On Aug 21, 2006, at 3:21 PM, Sue T wrote:

> Hi Rich,

>

> A couple docs have suggested I get a " Sleep Study " performed.

> Do you think there is a link due to low Gluthathione? How about a

> relationship to Neuroinflamation.

Sleep studies are reputable and important for PWCs.

Even back in 1997, when I began looking for cures, Teitelbaum was

sending people out for sleep studies as one of their very first steps.

The doctor who did my study -- one of the world's leading experts in

apnea -- said he believed that it was a significant factor in over

60% of all FM cases.

Getting my sleep fixed with CPAP (I loved your CRAP acronym -- am

gonna remember that ) was perhaps the first big breakthrough I had

with my CFS, and still one of the most important ones.
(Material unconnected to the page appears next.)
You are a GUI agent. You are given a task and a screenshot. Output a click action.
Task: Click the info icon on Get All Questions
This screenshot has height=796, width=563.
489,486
> If the brain is working correctly . . . then it will not tell the

> body to breath properly, etc. NOt to get personal, but have you

> ever got down to the bottom of why

> you have sleep apnea.

>

> Could CFS cause sleep apnea?

Yes. PWC have very messed up central nervous systems, and sleep

problems are one of the key symptoms of the disease. There are

several forms of apnea; most are treatable by knowledgeable sleep

doctors.

I don't know about glutathioine connections, but neuroinflammation in

general seems like it would play a role here.

Sara

[Guest guest]

I don't know about apnea per se, but concur, sleep disorder is at the top of

ME/CFIDS/CFS.

The number one most consistent problem is not getting the right level stage 4,

restful sleep. And the brain cannot wake up all the way either. Cannot go all

the way to sleep, cannot wake all the way up. (Ciguatera and Zombies is some

interesting reading)

Some of us are walking? around almost in theta lol.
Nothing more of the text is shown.